COVID or Not, U.S. News Refuses to Budge on Using Average SAT Scores in Rankings
Blog Post
Sept. 13, 2021
New America's Education Policy Program has posted a petition on the website change.org calling on U.S. News & World Report to stop using average standardized test scores to rank colleges. If you agree with our stance, which we and a dozen other higher education organizations and experts stated in an open letter to the publication in July, click here.
Stop the presses. The latest U.S. News & World Report college rankings are out, and we are shocked, shocked to see that the publication is continuing to use SAT and ACT scores to rank colleges in their Best Colleges list.

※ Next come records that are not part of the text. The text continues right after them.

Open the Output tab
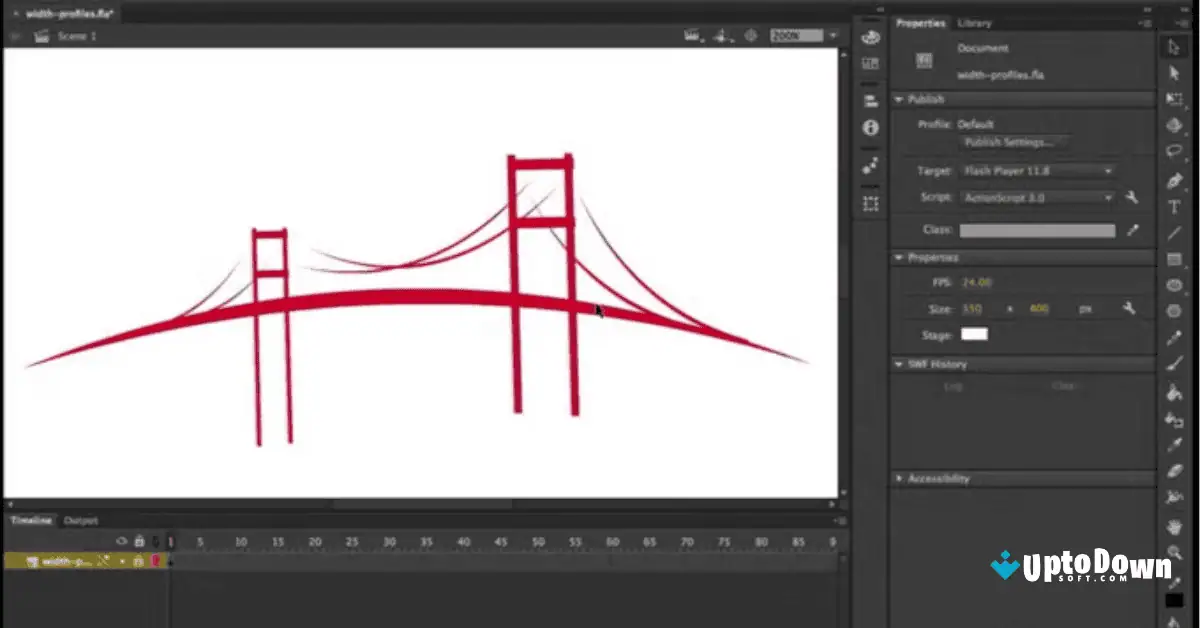Viewport: 1200px width, 628px height. (x=82, y=520)
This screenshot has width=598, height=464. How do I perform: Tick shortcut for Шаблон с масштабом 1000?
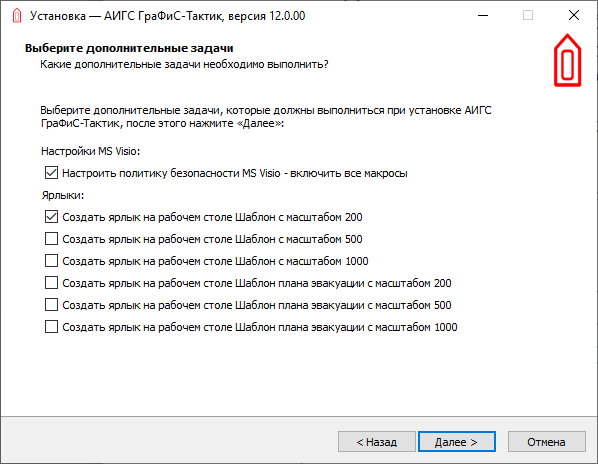[x=51, y=261]
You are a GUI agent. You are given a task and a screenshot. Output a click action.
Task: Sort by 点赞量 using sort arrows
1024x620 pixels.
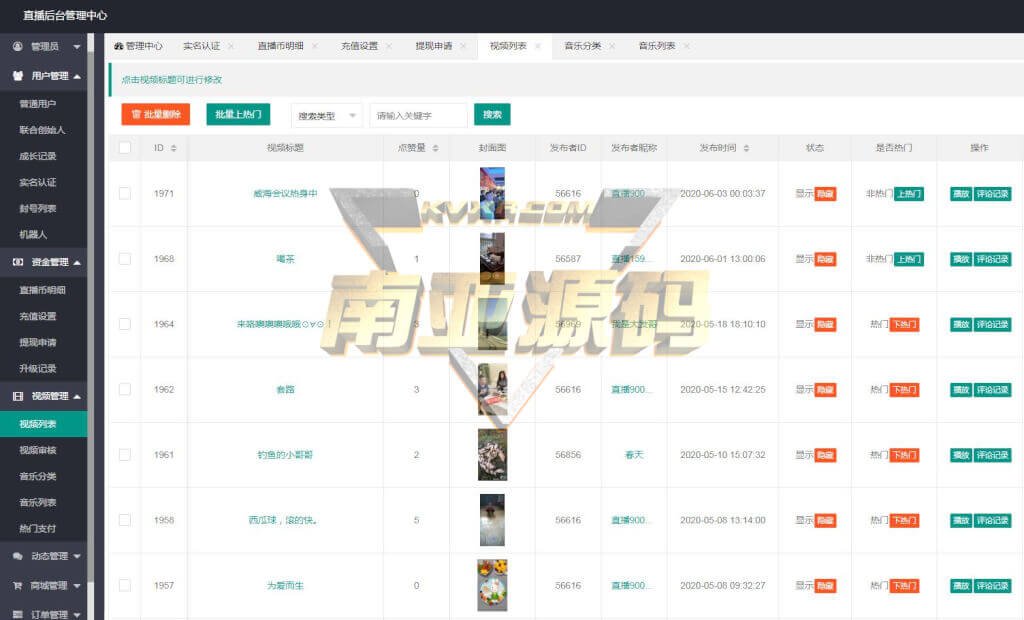435,148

While the news is not surprising, and in fact predictable, it is shocking nonetheless. Using the average standardized test scores of a colleges’ incoming students to judge the institutions’ quality has never made any sense as the colleges had nothing to do with scores on tests taken in high school. And it is even more preposterous at a time when millions of students were unable to sit for the SAT and ACT exams due to the pandemic.
Because of the incredible amounts of disruption COVID caused, nearly three-quarters of four-year colleges, according to National Center for Fair and Open Testing (FairTest), have made it either optional for applicants to submit a standardized test score or are not considering test scores at all when making their admissions decisions. Last year, only about two out of every five students who used the Common Application to apply for college for this fall submitted test scores. It is likely that many of those students were among the wealthiest, whose families could afford to travel far and wide to find open testing sites.
Recognizing reality, the Fiske Guide to Colleges announced in March that it would not include average SAT or ACT scores in its annual evaluations of colleges since the scores weren’t reliable with so few students submitting them. “We take pride in our reputation as a trusted source of reliable admissions information,” Edward B. Fiske, the Guide’s editor, told Inside Higher Ed. “Rather than publish inaccurate and misleading data, we have decided to omit any reporting of score ranges for the foreseeable future. To do otherwise would be a disservice to our readers.”
But true to form, the U.S. News editors in charge of the rankings, who are infamous for their obstinacy, refused to budge.
In July, New America’s Education Policy Program published an open letter calling on the editors of U.S. News to stop using standardized test scores to rank colleges. A dozen high-profile higher education organizations and individuals signed on to the letter including the National Association of College Admission Counseling (NACAC), which represents around 25,000 college counseling and admission professionals. We have also posted a petition on the website change.org to bring more attention to the issue.
Defenders of the rankings say we are making a mountain out of a mole hill. They note that standardized test scores represent a small share of a college’s overall ranking. Currently, admitted students’ SAT and ACT score is worth 5 percent of the student selectivity category, which is worth 7 percent of the total rankings. This percentage for test scores has been in decline over time. In the 2018 edition test scores were rated at 8.125 percent, and in the 2019 edition at 7.75 percent.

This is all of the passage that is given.